(Data entries)

Content starts

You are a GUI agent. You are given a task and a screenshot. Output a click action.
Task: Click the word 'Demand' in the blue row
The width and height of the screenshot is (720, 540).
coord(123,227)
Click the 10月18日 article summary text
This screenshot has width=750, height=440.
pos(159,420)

Content ends

All the data is to be copied over exactly as it stands.

[YOUR SOLUTION]:
You are a GUI agent. You are given a task and a screenshot. Output a click action.
Task: Click the word 'Demand' in the blue row
The width and height of the screenshot is (720, 540).
coord(123,227)
Click the 10月18日 article summary text
This screenshot has width=750, height=440.
pos(159,420)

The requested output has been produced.